Secara rinci, pada kuartal keempat 2022, laba naik 43,7% ke level US$ 12,8 miliar (Rp 192 triliun). Selain karena kenaikan harga minyak dan gas alam, margin penyulingan juga disebut berkontribusi dalam keuntungan ini. Hasilnya mencerminkan produksi minyak dan gas alam yang sedikit lebih tinggi pada tahun 2022. Itu, menurut Kepala Eksekutif Darren Woods, mencerminkan investasi ExxonMobil sebelum pandemi Covid-19. “Sementara hasil kami jelas mendapat keuntungan dari pasar yang menguntungkan, investasi counter-cyclical yang kami lakukan sebelum dan selama pandemi menyediakan energi dan produk yang dibutuhkan masyarakat saat ekonomi mulai pulih dan pasokan menjadi terbatas,” kata Woods dikutip AFP, Rabu (1/2/2023).
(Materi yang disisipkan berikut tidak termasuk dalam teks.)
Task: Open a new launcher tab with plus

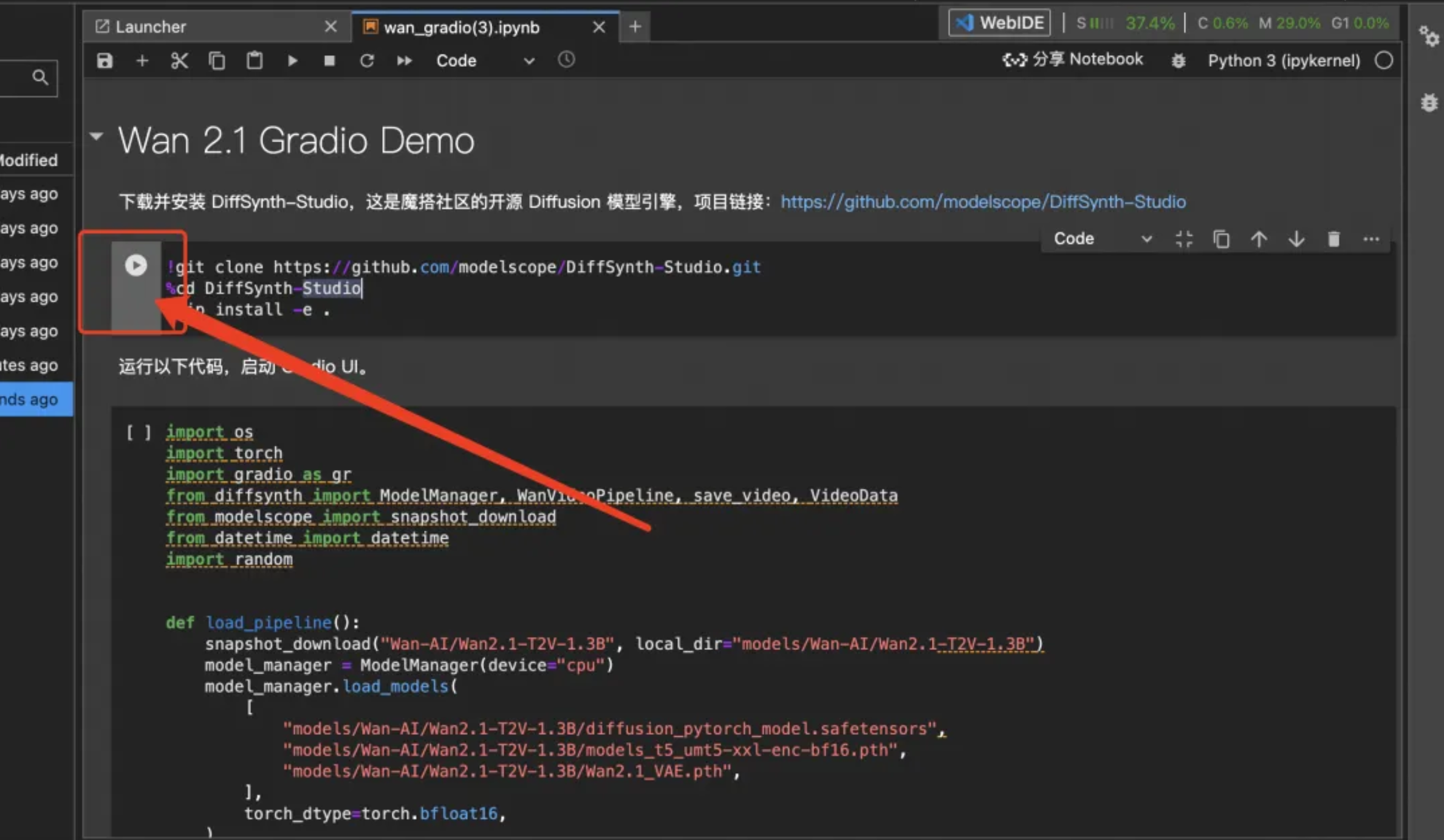Action: 635,27
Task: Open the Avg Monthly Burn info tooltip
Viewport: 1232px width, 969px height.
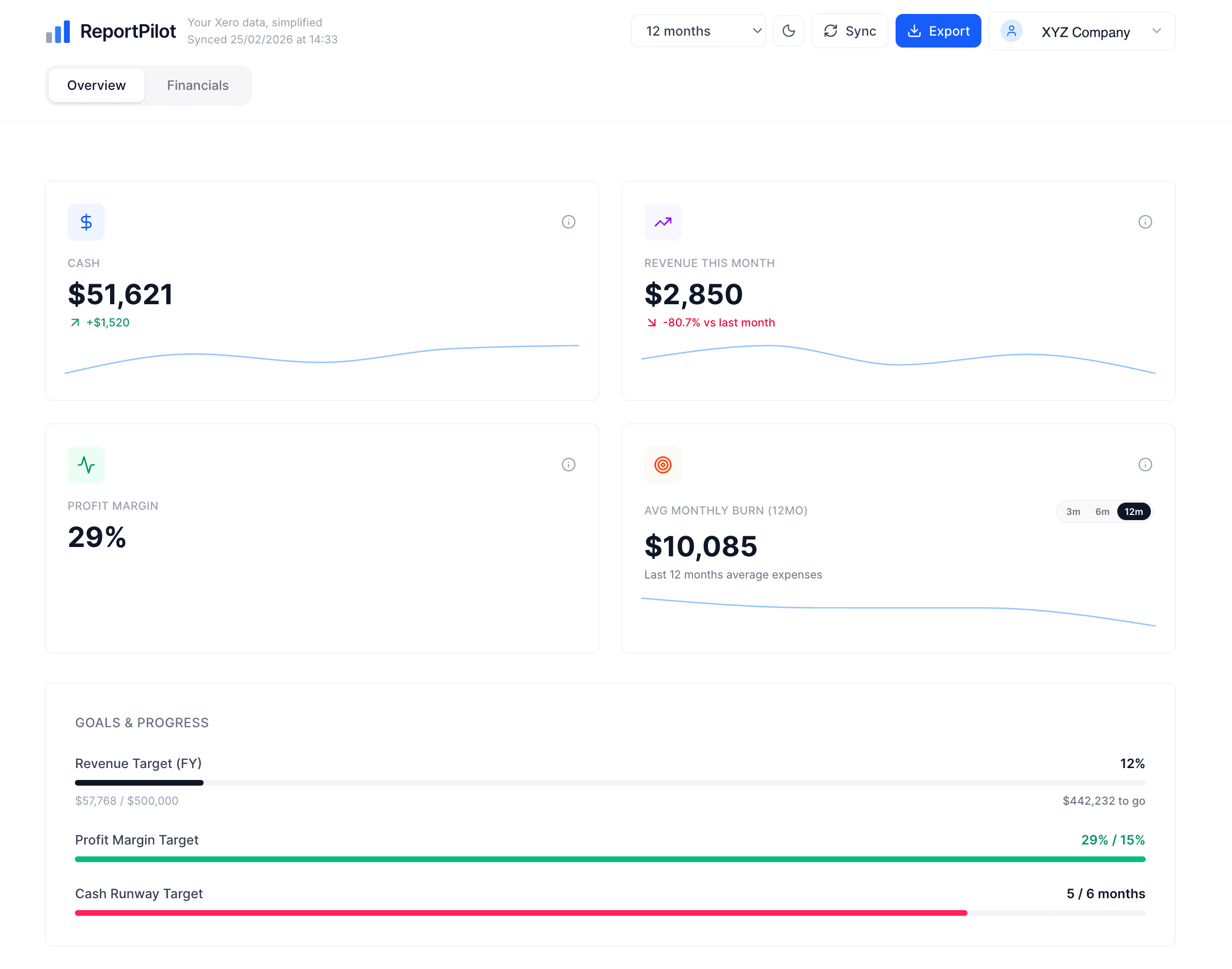Action: tap(1145, 464)
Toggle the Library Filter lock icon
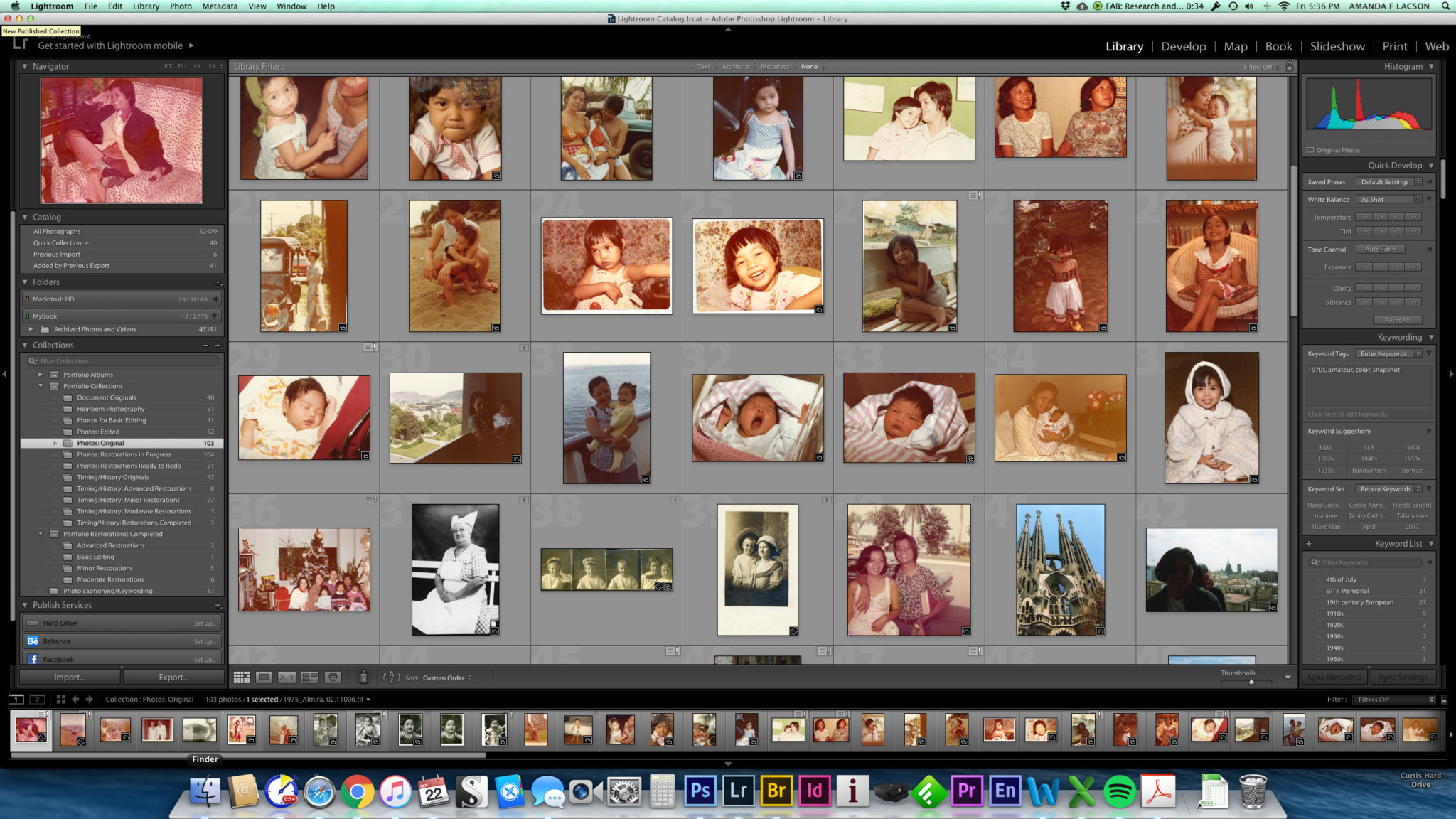Viewport: 1456px width, 819px height. (x=1290, y=66)
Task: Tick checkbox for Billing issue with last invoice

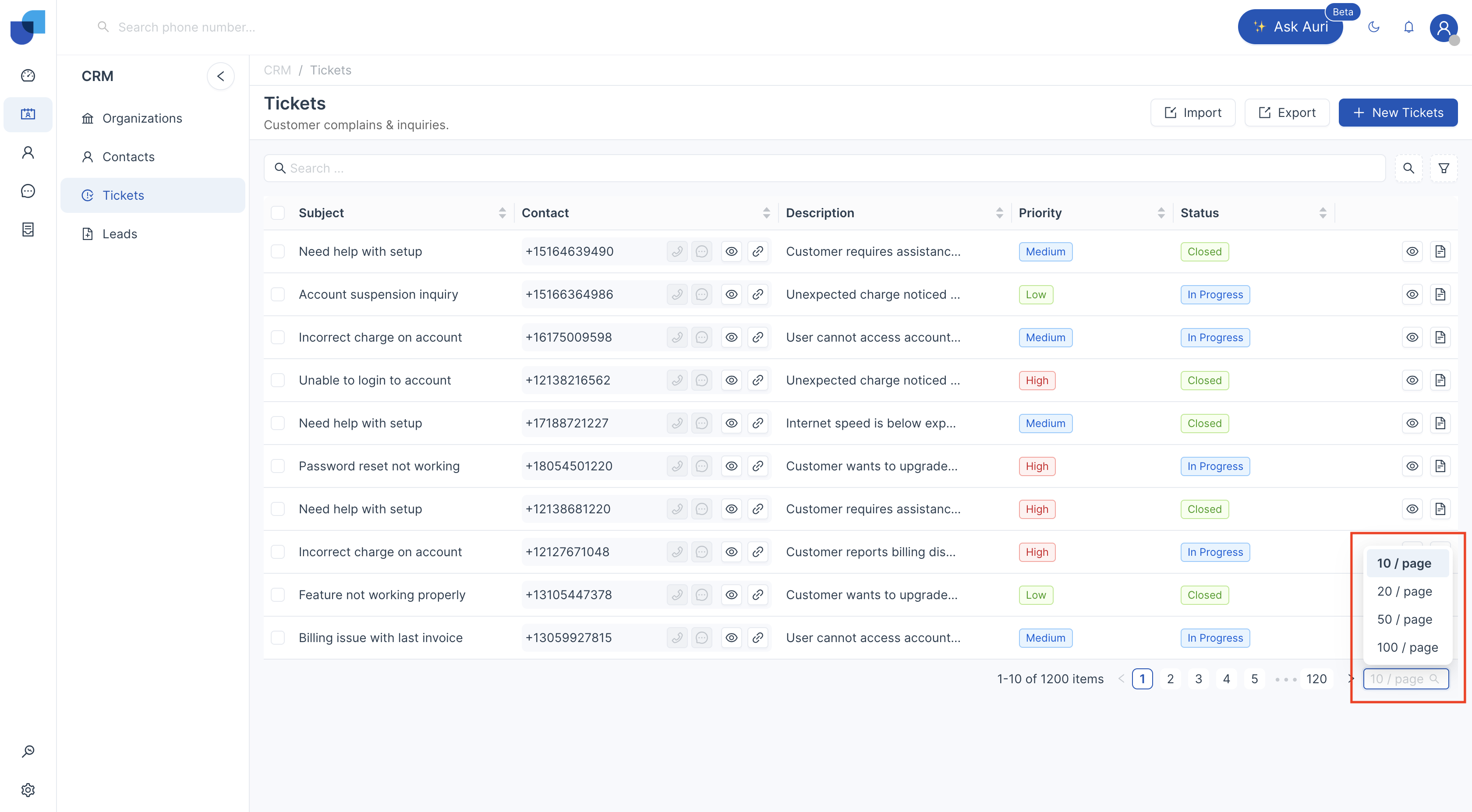Action: point(278,638)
Pada tahun 2020, ExxonMobil dikeluarkan dari indeks Dow sementara sahamnya merana selama krisis virus corona, yang diakibatkan lemahnya permintaan minyak bumi. Pada saat itu, perusahaan dikritik karena mengambil lebih banyak utang daripada pesaingnya. Namun, pasca keuntungan besar yang didulang ExxonMobil dan perusahaan energi lainnya setelah perang Rusia-Ukraina, sebagian pemerintah dunia mulai mengambil kesempatan pendapatan. Pada bulan Desember, ExxonMobil bahkan menggugat kebijakan pajak ‘rejeki nomplok’ baru di Eropa. ExxonMobil, bersama dengan saingannya Chevron, juga berdebat dengan Presiden AS Joe Biden, yang telah memukul raksasa energi itu karena membeli kembali saham alih-alih memasukkan dana ekstra ke dalam investasi minyak dan gas baru. Pada tahun 2022, ExxonMobil memasukkan US$ 29,8 miliar ke dalam distribusi pemegang saham. Mereka juga membagi rata antara dividen dan pembelian kembali saham.